▶ _What you are asked to do_
Express every line from the start of the rows through the line containing "pos(774,90)" as a JSON list of strings, one string per line, with blank lines left out.

━━━ Extracted information

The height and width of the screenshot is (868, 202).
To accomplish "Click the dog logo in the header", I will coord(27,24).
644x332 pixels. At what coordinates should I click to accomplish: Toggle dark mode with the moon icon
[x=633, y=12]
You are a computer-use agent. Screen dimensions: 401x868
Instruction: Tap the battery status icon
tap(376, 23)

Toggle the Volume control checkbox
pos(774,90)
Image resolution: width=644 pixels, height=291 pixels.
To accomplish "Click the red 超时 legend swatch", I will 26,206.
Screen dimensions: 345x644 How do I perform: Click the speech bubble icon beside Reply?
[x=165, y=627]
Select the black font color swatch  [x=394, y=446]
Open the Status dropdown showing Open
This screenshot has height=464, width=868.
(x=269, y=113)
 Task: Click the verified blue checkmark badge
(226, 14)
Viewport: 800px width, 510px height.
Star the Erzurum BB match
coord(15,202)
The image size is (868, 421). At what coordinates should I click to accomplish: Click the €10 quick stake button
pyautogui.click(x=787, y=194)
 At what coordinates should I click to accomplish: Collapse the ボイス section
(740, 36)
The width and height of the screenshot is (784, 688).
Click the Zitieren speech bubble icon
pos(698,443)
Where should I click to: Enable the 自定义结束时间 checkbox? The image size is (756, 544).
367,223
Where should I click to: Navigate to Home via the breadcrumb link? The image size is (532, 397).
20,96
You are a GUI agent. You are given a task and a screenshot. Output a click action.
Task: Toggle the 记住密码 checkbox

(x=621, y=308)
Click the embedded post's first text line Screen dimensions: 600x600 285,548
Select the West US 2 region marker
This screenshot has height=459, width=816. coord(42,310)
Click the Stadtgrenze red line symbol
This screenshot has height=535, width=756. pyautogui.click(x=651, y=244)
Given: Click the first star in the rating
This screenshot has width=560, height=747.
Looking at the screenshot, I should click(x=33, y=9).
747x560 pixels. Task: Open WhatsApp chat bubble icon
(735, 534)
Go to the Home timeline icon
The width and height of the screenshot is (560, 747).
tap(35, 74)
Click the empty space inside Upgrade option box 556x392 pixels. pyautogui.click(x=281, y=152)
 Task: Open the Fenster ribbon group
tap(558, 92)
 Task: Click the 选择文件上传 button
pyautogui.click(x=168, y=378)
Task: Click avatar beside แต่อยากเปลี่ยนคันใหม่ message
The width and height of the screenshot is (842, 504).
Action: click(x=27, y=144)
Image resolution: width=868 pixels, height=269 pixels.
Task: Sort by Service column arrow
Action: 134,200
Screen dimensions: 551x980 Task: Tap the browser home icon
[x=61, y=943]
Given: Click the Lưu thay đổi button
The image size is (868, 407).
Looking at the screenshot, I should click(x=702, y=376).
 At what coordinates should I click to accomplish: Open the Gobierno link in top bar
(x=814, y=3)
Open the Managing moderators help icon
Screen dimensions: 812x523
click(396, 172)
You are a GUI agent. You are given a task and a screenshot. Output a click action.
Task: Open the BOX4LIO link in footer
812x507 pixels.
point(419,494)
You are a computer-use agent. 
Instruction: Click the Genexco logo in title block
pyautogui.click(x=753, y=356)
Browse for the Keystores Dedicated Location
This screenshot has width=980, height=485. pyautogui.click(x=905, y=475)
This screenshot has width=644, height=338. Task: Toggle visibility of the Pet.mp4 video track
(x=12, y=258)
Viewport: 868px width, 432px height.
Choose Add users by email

━━━━━━

▶ _The completed task_
[
  "The height and width of the screenshot is (868, 202).",
  "To accomplish \"Click the dog logo in the header\", I will coord(27,24).",
  "644x332 pixels. At what coordinates should I click to accomplish: Toggle dark mode with the moon icon",
  "[x=633, y=12]",
  "You are a computer-use agent. Screen dimensions: 401x868",
  "Instruction: Tap the battery status icon",
  "tap(376, 23)",
  "Toggle the Volume control checkbox",
  "pos(774,90)"
]